What if there was a Sunday League made up entirely of tradesmen? Well, with the ‘Cock Inn’ team, they’re exactly that! But who are our players?

First up we have goalkeeper Matt ‘The Cat’. Being a groundworker, he hasn’t washed his kit since Gazza’s tears in 1990. We’re not sure if he’s ever brushed his teeth…

In the centre of the field is our luxury midfielder, prima donna and sometimes sparkie Dave Powers. He cares more about his boots and his hair than the team. Last season’s stats indicate he made a total of zero tackles and ran just 11 metres!

Out on the wing is young Timmy. Being a site apprentice, he’s used to doing nothing for 90 minutes. They can’t seem to get him off his phone!

Coming off the bench… or not… is our painter, Smudger. He loves to be on the sidelines taking it easy.

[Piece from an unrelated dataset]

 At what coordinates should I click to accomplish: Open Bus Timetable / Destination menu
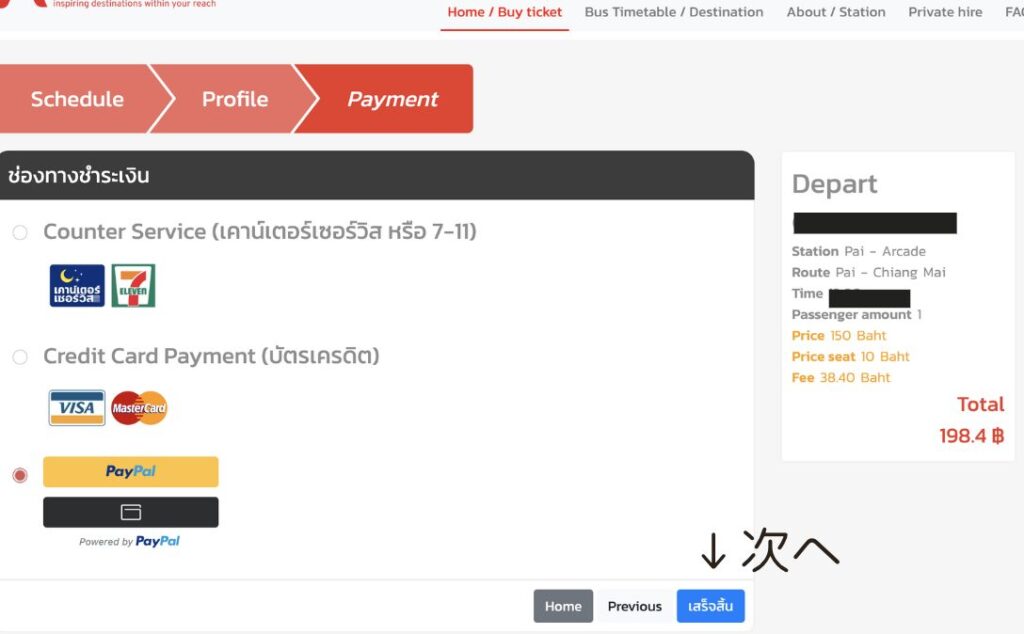[x=673, y=13]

The only way he’ll take his halftime orange is with a double vodka!

At the head of the ‘Cock’ is Mike Rotch. Not content to boss people around on site, he’s also taken charge of the team. He’s got no idea what he’s doing but he’s very angry about it. He’s definitely more McLaren than Mourinho.

In charge of today’s fixture is Harry Steven Edwards, also known as HSE. A power-mad Health and Safety officer, he’s well known for his unusual kit choices. If he had his way, football would be a non-contact sport.